■ Task goal: Reproduce verbatim the lines from the one containing "Given: Select the Zaibatsu Withdrawal trait" through the one containing "Action: (175, 28)", both included, and omit the pictures.

■ Data:

>> Begin

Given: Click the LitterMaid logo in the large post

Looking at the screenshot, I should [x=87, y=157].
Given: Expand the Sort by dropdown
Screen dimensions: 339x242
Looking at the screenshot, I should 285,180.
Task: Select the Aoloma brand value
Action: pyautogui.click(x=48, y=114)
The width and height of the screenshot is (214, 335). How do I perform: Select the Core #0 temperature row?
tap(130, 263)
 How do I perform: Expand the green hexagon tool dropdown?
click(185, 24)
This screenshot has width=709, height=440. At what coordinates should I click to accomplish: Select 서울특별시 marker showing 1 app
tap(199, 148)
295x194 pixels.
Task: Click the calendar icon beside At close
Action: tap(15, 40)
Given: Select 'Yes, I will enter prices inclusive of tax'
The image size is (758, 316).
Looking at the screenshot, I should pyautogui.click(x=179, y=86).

>> End
>> Begin

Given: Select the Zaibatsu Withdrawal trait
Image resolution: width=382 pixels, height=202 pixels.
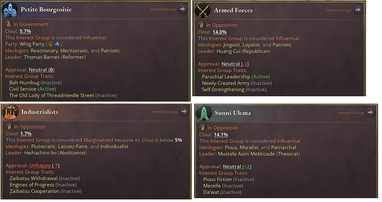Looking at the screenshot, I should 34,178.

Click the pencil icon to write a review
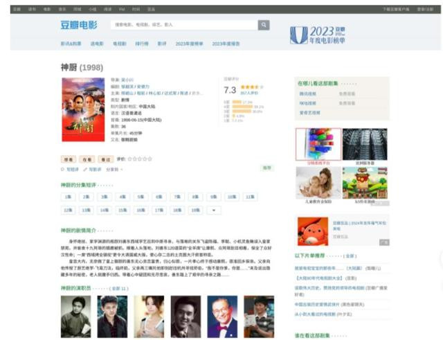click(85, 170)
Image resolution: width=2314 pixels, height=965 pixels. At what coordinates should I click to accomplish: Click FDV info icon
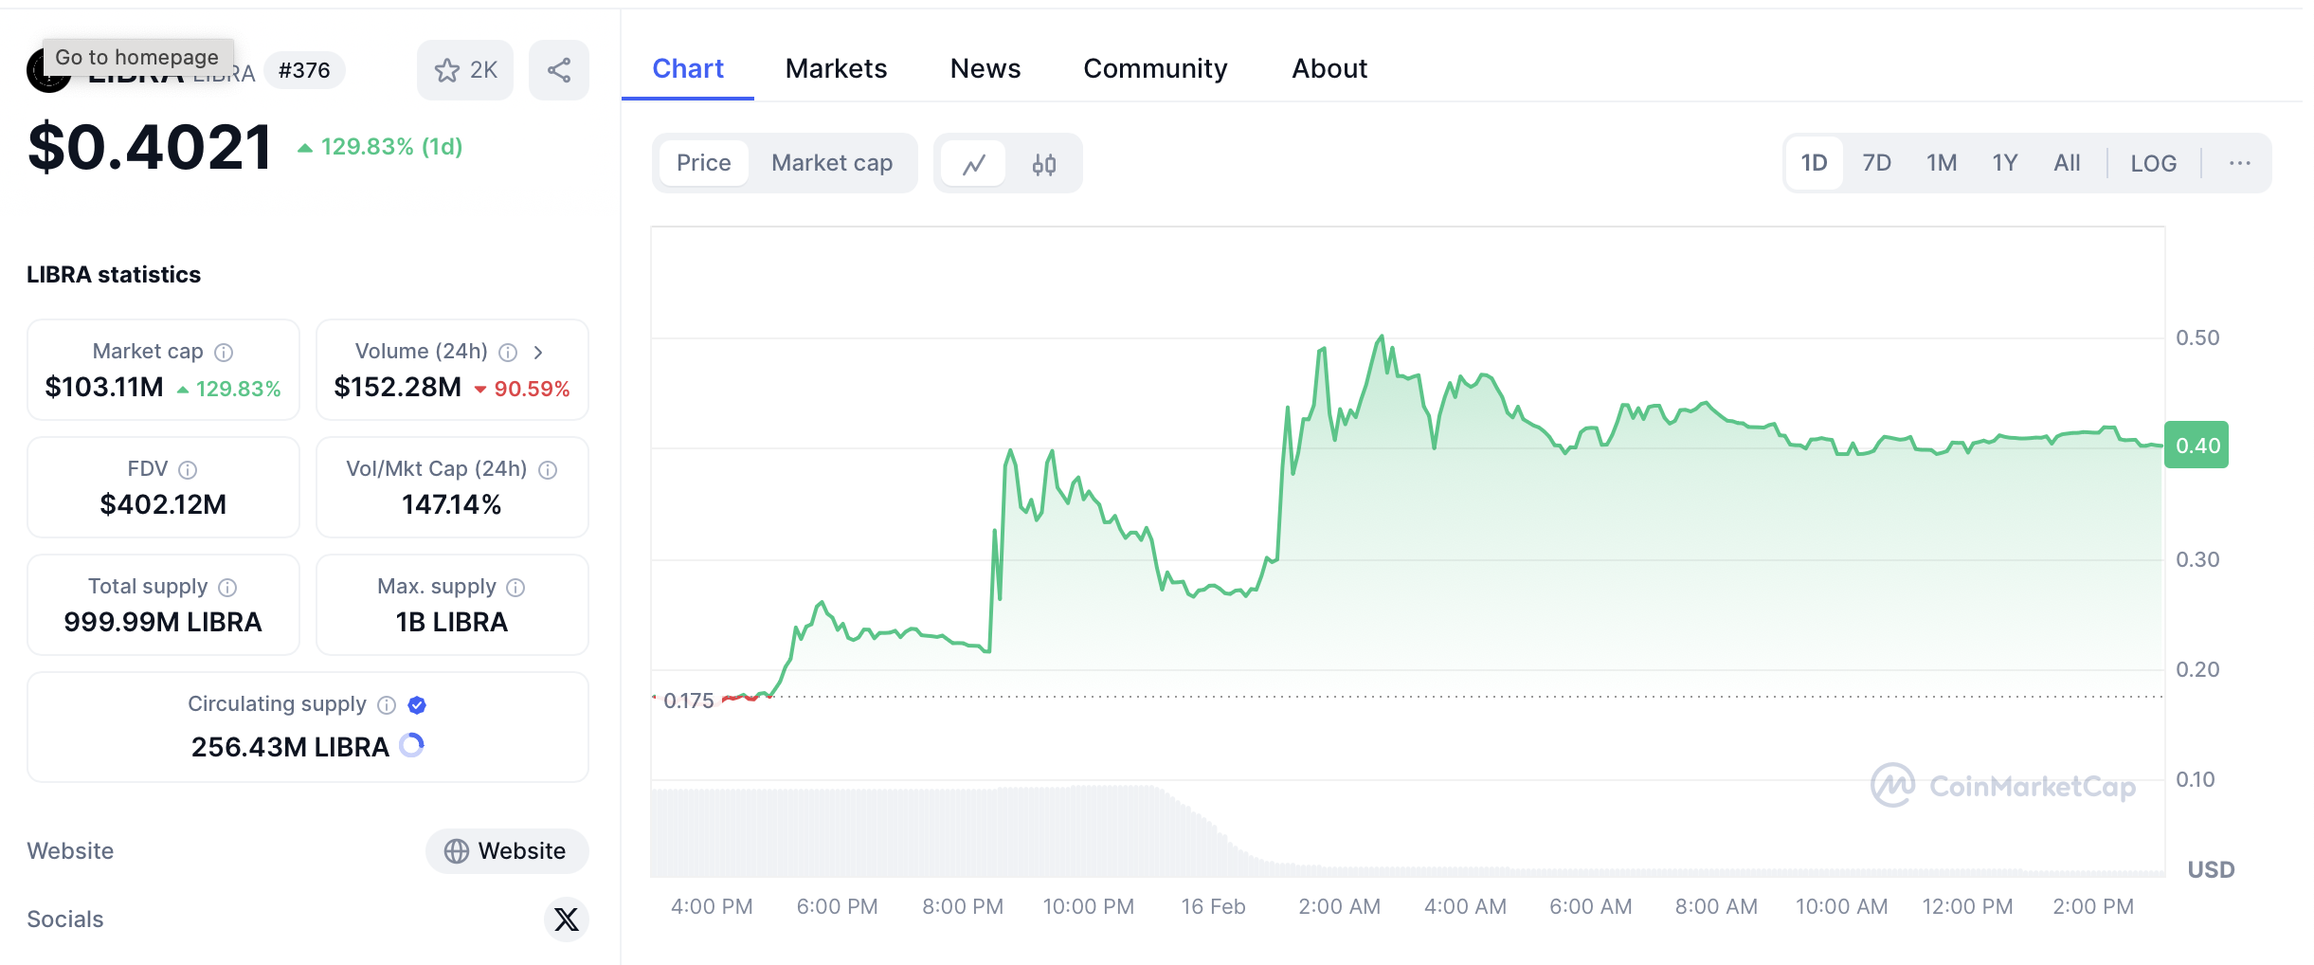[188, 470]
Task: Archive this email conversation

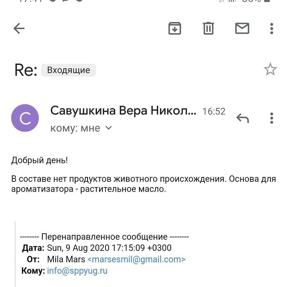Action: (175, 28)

>> End
>> Begin

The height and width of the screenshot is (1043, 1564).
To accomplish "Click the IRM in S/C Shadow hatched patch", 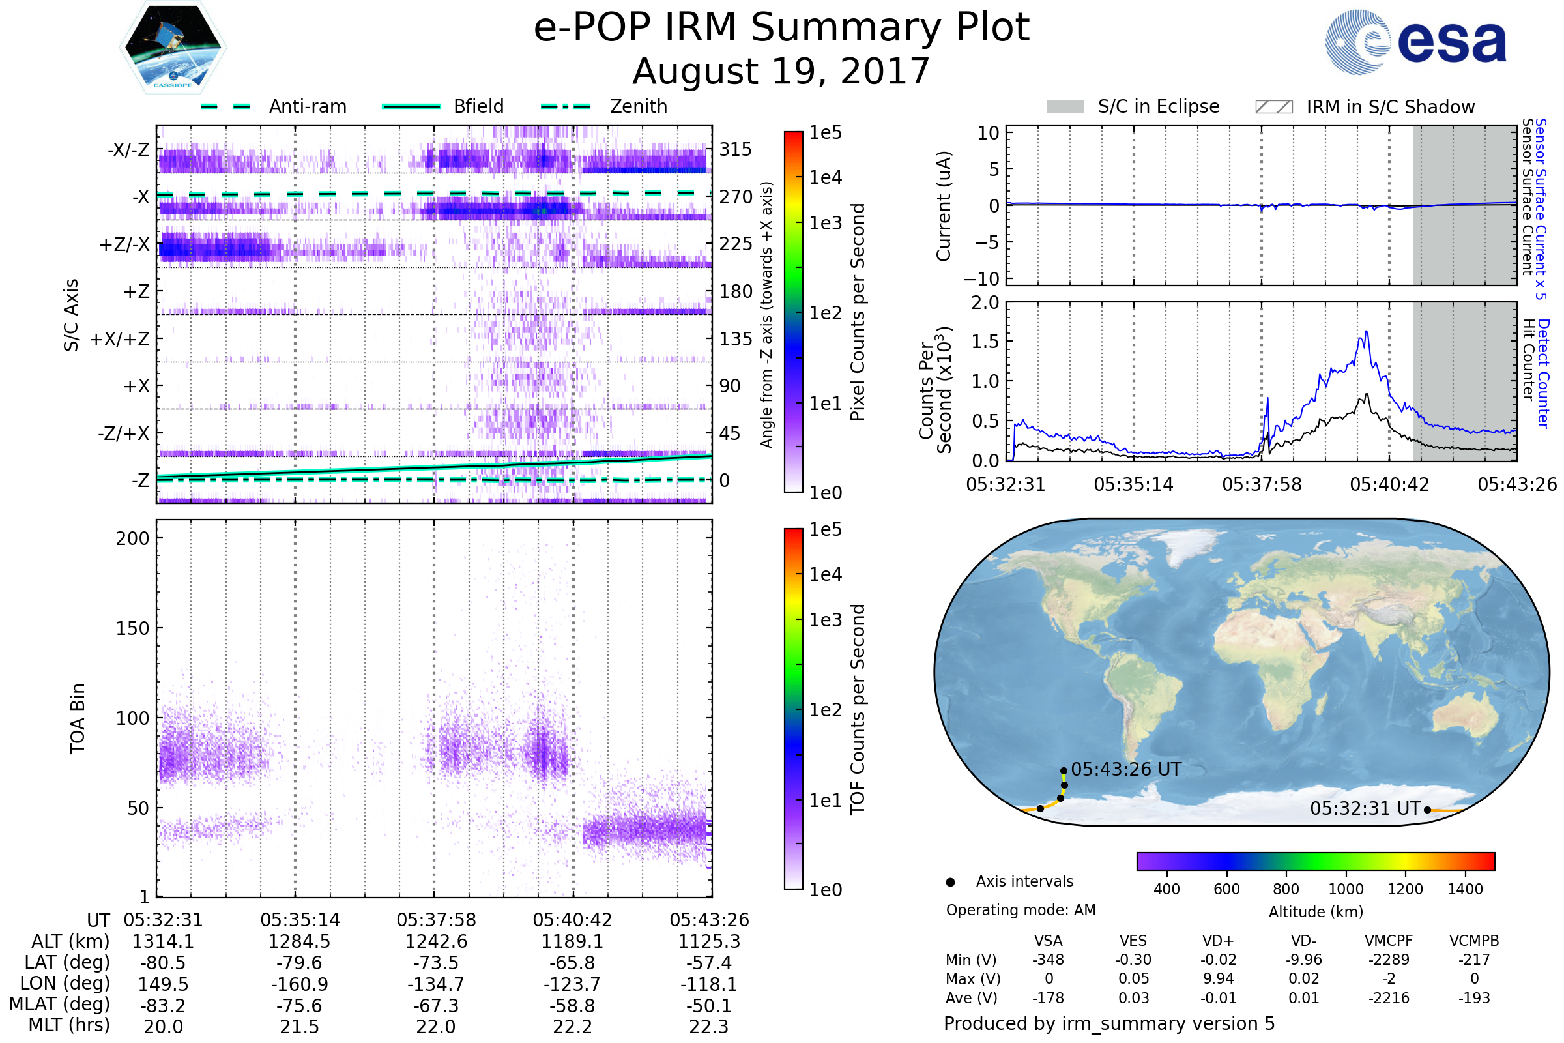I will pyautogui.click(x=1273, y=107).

>> End

■ Right answer:
Given: Select the Zaibatsu Withdrawal trait
Image resolution: width=382 pixels, height=202 pixels.
Looking at the screenshot, I should 34,178.

Click the pencil icon to write a review
click(85, 170)
Image resolution: width=2314 pixels, height=965 pixels. At what coordinates should I click to accomplish: Click FDV info icon
[188, 470]
Task: Archive this email conversation

Action: (175, 28)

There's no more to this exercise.